Requirements:
1/ Please reproduce the part of the laser controller excerpt starting at "Example 18 includes" and ending at "mm to 31 mm.".
2/ Answer these questions using the laser controller excerpt:
(a) In Example 19, what value must the sum of the housing's height, length, and width be less than?
(b) What range does Example 18 give for the width?
(c) Besides laser bias current circuitry and thermal control circuitry, what does the laser controller of Example 22 comprise?

Document excerpt:

Example 17 includes the housing of Example 16, wherein the height is in the range of 7 mm to 8 mm, the length is in the range of 35 mm to 45 mm, and the width is in the range of 25 mm to 35 mm.

Example 18 includes the housing of Example 17, wherein the height is in the range of 7.5 mm to 7.7 mm, the length is in the range of 39 mm to 41 mm, and the width is in the range of 29 mm to 31 mm.

Example 19 provides a housing containing a substrate, the substrate having the laser controller integrated circuit of any one of Examples 1-15 populated thereon, wherein the housing has a height, length, and width, and wherein a sum of the height, the length, and the width is less than 120 mm.

Example 20 provides a housing containing a substrate, the substrate having the laser controller integrated circuit of any one of Examples 1-15 populated thereon, wherein the housing has a height, length, and width, the height being less than 20 mm, the length being less than 50 mm, and the width being less than 50 mm.

Example 21 includes the housing of any one of Examples 16-20, wherein the substrate includes at least one of a printed circuit board (PCB), a wafer-level package, a glass substrate, a semiconductor substrate, or any type of three-dimensional heterogenous packaging.

Example 22 provides a laser controller comprising laser bias current circuitry, thermal control circuitry, and the laser controller IC of any one of Examples 1-15.

Example 23 provides a laser controller comprising laser bias current circuitry, thermal control circuitry, and a laser controller integrated circuit (IC). The laser controller IC includes a digital programming interface, a first input port, a second input port, and a sideband direct digital synthesizer coupled to the first input port and configured to produce a reference signal based on an input signal received via the first input port and one or more first control signals received via the digital programming interface. The laser controller IC further includes a Pound-Drever-Hall (PDH) frequency-locking control loop coupled to the second input port, to the sideband direct digital synthesizer, to the digital programming interface, and to the laser bias current circuitry, the PDH frequency-locking loop configured to produce a corrected DC bias current signal based on the reference signal, one or more second control signals received via the digital programming interface, and a measurement signal received via the second input port, and to provide the corrected DC bias current signal to the laser bias current circuitry. The laser controller IC further includes a thermal management circuit coupled to the digital programming interface and to the thermal control circuitry, the thermal management circuit configured to provide at least one thermal control signal to the thermal control circuitry based on one or more thermal control signals received via the digital programming interface.

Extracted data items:
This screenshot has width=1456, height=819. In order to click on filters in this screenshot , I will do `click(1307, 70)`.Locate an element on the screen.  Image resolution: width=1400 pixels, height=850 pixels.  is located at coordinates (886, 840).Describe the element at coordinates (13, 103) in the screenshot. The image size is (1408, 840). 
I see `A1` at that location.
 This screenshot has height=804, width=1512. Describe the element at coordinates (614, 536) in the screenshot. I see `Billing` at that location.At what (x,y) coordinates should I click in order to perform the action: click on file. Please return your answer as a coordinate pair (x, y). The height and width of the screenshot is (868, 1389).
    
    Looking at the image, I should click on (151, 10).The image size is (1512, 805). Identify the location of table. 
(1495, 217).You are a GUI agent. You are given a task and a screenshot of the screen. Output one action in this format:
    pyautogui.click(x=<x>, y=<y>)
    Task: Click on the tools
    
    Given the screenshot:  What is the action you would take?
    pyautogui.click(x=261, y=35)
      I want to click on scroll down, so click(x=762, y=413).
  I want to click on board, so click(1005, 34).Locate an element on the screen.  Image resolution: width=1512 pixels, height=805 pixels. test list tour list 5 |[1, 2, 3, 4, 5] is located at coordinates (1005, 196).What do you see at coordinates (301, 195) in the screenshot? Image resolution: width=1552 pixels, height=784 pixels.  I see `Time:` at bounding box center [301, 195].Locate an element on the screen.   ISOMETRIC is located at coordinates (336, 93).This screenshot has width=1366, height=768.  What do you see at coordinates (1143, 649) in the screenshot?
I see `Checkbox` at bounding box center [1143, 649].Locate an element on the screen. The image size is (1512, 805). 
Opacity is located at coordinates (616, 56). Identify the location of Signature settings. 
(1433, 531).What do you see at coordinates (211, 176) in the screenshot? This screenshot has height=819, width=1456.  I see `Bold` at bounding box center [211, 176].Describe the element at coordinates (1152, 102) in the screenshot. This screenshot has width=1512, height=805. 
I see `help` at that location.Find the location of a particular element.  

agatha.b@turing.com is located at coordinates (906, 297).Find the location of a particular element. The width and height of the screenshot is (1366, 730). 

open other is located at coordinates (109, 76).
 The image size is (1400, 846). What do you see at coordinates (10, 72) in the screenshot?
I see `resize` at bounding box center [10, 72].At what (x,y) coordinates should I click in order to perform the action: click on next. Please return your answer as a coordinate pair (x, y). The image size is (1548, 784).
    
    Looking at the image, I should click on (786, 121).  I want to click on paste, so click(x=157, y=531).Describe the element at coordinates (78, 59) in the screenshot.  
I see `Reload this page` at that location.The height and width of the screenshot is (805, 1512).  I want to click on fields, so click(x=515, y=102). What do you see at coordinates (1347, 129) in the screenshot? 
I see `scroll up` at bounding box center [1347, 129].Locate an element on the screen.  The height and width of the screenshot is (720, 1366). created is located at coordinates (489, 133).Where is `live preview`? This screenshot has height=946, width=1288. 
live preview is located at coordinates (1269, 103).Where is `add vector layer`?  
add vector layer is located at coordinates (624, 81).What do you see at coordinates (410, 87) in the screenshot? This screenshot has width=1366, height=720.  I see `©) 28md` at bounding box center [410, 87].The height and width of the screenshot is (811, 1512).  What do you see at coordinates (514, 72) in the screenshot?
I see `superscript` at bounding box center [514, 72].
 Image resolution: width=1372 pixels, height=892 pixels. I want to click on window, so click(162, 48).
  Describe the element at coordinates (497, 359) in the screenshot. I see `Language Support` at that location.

Complete answers:
1/
Example 18 includes the housing of Example 17, wherein the height is in the range of 7.5 mm to 7.7 mm, the length is in the range of 39 mm to 41 mm, and the width is in the range of 29 mm to 31 mm.

2/
(a) 120 mm
(b) 29 mm to 31 mm
(c) The laser controller IC of any one of Examples 1-15